There’s lots of talk out there, and especially in New England, about standards-based education. Whatever you think about standards-based, or proficiency-based, or competency-based education (they are all the same to me – just using some different words), the bottom line is that we teachers are now supposed to be able to certify that, regardless of any other factors beyond our control, our students are able to _________. Fill in the blank with your skill or habit of choice. This is tricky business. The tricky part is

  • not to distill learning into a checklist of discrete items that have no connection to each other.
  • to maintain a cohesive, robust curriculum with a clear scope and sequence.
  • to develop cross-curricular, integrated courses that give students rich opportunities to build those skills.
  • to build an assessment system that students, teachers, and parents have a common understanding of.

My school has put a lot of energy into creating a standards-based assessment (and reporting) system. Since we are still a new school, there is nothing to change except our own perceptions. We started out using the old 1-2-3-4 system, but ran into trouble with different interpretations of what those numbers represented and how students were able to achieve, or not. Some teachers maintained that standards in a course were global and that there was little chance for a 9th grader to demonstrate at a level higher than a 2. Other teachers defined course standards as local, so that students could earn a 3 or even a 4 on the standards within that class. Clearly, this was a problem.

The other problem is that any time grades are represented using numbers, people want to operate with them, or break them down further (using 2.3, for example). But those numbers represent discrete categories of performance or understanding. A 2.3 doesn’t make any sense if it isn’t defined. So we had to create a brand new system.

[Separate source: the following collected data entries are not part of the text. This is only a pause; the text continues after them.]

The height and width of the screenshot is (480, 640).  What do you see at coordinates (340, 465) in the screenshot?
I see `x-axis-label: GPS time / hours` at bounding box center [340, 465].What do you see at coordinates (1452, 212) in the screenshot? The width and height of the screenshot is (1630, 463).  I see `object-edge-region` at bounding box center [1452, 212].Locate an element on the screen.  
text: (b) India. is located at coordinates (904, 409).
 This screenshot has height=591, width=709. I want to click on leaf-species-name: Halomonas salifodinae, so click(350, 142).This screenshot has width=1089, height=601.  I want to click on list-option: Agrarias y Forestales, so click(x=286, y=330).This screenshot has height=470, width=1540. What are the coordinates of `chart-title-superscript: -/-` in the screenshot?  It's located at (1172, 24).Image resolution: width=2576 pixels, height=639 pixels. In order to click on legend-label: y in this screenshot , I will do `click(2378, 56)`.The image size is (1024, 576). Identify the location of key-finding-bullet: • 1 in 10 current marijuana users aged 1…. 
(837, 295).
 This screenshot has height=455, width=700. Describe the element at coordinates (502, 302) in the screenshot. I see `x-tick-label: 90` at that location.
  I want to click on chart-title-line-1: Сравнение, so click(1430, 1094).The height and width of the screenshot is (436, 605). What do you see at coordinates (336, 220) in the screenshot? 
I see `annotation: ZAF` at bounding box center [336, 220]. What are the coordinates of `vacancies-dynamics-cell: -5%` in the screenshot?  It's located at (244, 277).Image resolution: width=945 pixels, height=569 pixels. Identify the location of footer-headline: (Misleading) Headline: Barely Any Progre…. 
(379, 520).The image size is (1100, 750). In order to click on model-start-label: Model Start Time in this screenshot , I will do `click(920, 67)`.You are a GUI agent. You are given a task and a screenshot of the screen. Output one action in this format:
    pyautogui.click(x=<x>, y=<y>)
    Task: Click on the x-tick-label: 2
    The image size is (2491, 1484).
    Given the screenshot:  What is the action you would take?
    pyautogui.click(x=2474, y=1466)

Each reporting standard – those big things like Algebra & Functions – has indicators that are connected to each level on the big scale toward graduation benchmarks. These are defined in a rubric. For any given course, we identify what the “target” knowledge & skills are, what level of the rubric we are targeting. For example, in the Modeling in Math class, the target level is Entering.

During a course, we report if a student is “below target,” “on target,” or “above target” for an assessment on particular indicator of a reporting standard. This way a student can be “on target” – meaning that the student is making solid progress and is doing what is expected in the course – but still not be at the graduation benchmark for that standard. After all, Modeling in Math is the first course that our 9th graders take. It’s unlikely that they will meet the graduation benchmark after just this one twelve-week class.

Report cards and transcripts report the big picture status toward graduation. So that 9th grader who was “on target” during the class has made progress toward graduation, but still has work to do to meet that benchmark. And that work could happen in a series of courses or through some combination of courses and portfolio, giving the student control over her education.